How to write a novel that flies

I had positivism and the notion of eternal recurrence sussed when I was five or six years old.

Back in this boondocky town where I lived at the time, the streets were littered with horse turds from the one big white horse that pulled the garbageman’s wagon. Waste ground, of which there was plenty, tended to be covered with rubbish I guess the garbageman didn’t categorize as garbage. For example I remember patches of rhomboid glass fragments like dull gems from shattered automobile windscreens, ubiquitous wooden popsicle sticks you could weave into ‘flying saucers’, weathered boards and ravels of electrical wire and so on.

Then one afternoon it all came together in a plan. I gathered a couple of trusty collaborators and explained to them how, if only we started with one big, broad plank (the wings) nailed to another, longer and narrower plank (the fuselage), and then heaped bits of wood and metal and whatever came to hand, heaping it this way and that way, over and over again, in the course of time (I felt this in my gut) we would stumble across a configuration of components that would constitute a functional airplane, our very own flying machine, and I volunteered to test pilot that sucker.

Uninhibited by concepts of large numbers or infinity, we worked on that project for maybe 10 minutes before putting it on the back burner.

Then it was an airplane; now it’s a book. All these many years later something has occurred to me. Quite a few years ago I wrote what I reckon was the best novel I’ve ever written or, I fear, am ever likely to write.

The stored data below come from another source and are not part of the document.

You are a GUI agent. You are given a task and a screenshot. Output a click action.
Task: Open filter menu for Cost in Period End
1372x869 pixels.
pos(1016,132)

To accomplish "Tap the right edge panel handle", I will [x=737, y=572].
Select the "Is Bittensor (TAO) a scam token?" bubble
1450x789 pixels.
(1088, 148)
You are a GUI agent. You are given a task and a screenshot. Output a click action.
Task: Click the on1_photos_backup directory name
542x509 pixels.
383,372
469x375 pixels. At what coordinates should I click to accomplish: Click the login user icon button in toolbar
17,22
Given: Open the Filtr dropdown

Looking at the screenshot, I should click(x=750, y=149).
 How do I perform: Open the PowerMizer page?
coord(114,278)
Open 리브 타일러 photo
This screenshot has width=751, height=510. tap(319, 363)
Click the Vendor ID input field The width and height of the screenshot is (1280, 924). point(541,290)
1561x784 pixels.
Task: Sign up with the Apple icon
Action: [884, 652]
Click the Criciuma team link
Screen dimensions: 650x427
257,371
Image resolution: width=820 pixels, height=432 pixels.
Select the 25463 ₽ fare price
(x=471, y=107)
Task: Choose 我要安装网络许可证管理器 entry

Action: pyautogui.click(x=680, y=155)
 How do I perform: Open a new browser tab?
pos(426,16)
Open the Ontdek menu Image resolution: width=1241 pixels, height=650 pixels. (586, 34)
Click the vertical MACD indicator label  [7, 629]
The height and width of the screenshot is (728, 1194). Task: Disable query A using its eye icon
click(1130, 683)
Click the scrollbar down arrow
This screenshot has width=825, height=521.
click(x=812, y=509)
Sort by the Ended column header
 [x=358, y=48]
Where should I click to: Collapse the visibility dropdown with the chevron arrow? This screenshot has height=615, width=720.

And so it is I’m currently worrying at a short novel that’s pretty well written, but which lacks the élan of that earlier one. But I can’t stop frigging about with it. Maybe I’m applying the same hypothesis I used with building an airplane when I was six.

I want to think I’m a writer. But my earliest ambition, as reported by my parents, now long deceased and no longer able to bear witness, was to be a garbageman. Why? Because that was the only guy in town who got to drive a big white horse everywhere. In retrospect, I still see the appeal of that life.